Como se ha señalado, se inaugura en Descartes una postura —la ego-filosofía— que es, simultáneamente, una ego-política del conocimiento (que no es otra cosa que una secularización de la cosmología cristiana). En esta concepción, el sujeto de enunciación queda escondido en lo que el filósofo colombiano Santiago Castro-Gómez ha llamado la “Hybris del punto cero”: un exceso en donde el sujeto portador de esa filosofía  provista de una universalidad impoluta no tiene sexualidad, género, etnicidad, lengua, clase ni localización epistémica con escuela o tendencia alguna ni relación de poder con centro alguno. De ahí que este autor califique a este posicionamiento como un exceso (Hybris). Es más, se procesa la verdad del conocimiento desde un monólogo interior, desde una filosofía sin rostro concreto ni historia. Desde un “no lugar”, precisamente. Donde la Historia no existe (ni la historia individual ni la Historia entendida como conjunto de procesos sociales).

Ese solipsismo cartesiano va a perdurar hasta hoy, esa filosofía sin rostro del punto cero que será asumida por el conocimiento científico desde el siglo XIX y que continua presente, siendo caracterizado como universalismo abstracto.

Lo que permanece mas oculto aún en esta filosofía es el eurocentrismo puesto que no se reconoce ningún anclaje espaciotemporal. No se admite ningún lugar de emergencia del pensamiento (sobremanera el pensamiento racional). En realidad, no emerge en ningún momento, no existen momentos de emergencia de la enunciación racional, pero se la comprende como clave de bóveda de todo racionalismo.

El cartesianismo es la más típica de las filosofías modernas. Es, por antonomasia, la filosofía de la Época Moderna. Constituye su base teórica, al igual que la la revolución científica que le es contemporánea.

Si uno sigue el desarrollo de la filosofía moderna, verá que ninguno de sus autores hace referencia al lugar de enunciación, su locus. Los resultados de sus especulaciones son presentados inmersos en una generalidad abstracta en la cual lo dicho o escrito no se encuentra comprometido con situaciones epistémicas previas.

Si todo esto aparece para el lector como una serie de planteos abstractos, muy alejados de la realidad, tengamos presente que la metodología que se utilice en un trabajo filosófico o científico es, siempre, un elemento de primer orden. Luego, la generalidad a priori otorgada por Descartes a la universalidad forma parte indiscutible del significado filosófico del término.

“El filósofo argentino-mexicano Enrique Dussel nos ha recordado —dice Ramón Grosfoguel— que el ego cogito cartesiano (el «yo pienso, luego soy») está precedido por 150 años del ego conquirus imperial, del «yo conquisto, luego soy» (…) Lo que Dussel nos dice con esto es que la condición de posibilidad política, económica, cultural y social para que un sujeto asuma la arrogancia de hablar como si fuera el ojo de Dios, es el sujeto cuya localización geopolítica está determinada por su existencia como colonizador/conquistador, es decir, como Ser imperial”. (Grosfoguel, en Descolonizando  los universalismos occidentales).

Conjunto de datos:
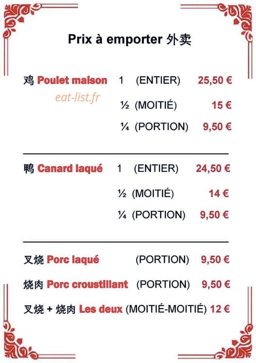
Task: Click the 叉烧 characters beside Porc laqué
Action: coord(34,259)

Qué debes hacer:
- a) Indica si cada afirmación concuerda con el texto sobre el cartesianismo, respondiendo sí o no y citando literalmente las palabras del texto que lo deciden: (i) Santiago Castro-Gómez es un filósofo colombiano; (ii) el conocimiento científico asumió la filosofía del punto cero desde el siglo XVIII; (iii) el ego conquirus precede al ego cogito en 150 años.
- b) Reescribe de forma más breve el párrafo del texto sobre el cartesianismo que empieza con "Si uno sigue el desarrollo de la filosofía moderna", sin perder sus datos principales.
- c) Prosigue el texto sobre el cartesianismo a partir de su última oración.
Los datos no hacen falta para este trabajo.

Respuestas en orden:
- a)
(i) Sí: "el filósofo colombiano Santiago Castro-Gómez".
(ii) No: "será asumida por el conocimiento científico desde el siglo XIX".
(iii) Sí: "está precedido por 150 años del ego conquirus imperial".

- b) Ningún autor de la filosofía moderna menciona su lugar de enunciación. Presentan sus conclusiones como una generalidad abstracta, desligada de situaciones epistémicas previas.

- c)
De manera que el mito dualista y solipsista de un sujeto autogenerado, sin localización espacio-temporal en las relaciones de poder mundial, inaugura el mito epistemológico de la modernidad eurocentrada de un sujeto autogenerado que tiene acceso a la verdad universal, más allá del espacio y el tiempo, por medio de un monólogo, es decir, a través de una sordera ante el mundo y borrando el rostro del sujeto de enunciación, es decir, a través de una ceguera ante su propia localización espacial y corporal en la cartografía de poder mundial.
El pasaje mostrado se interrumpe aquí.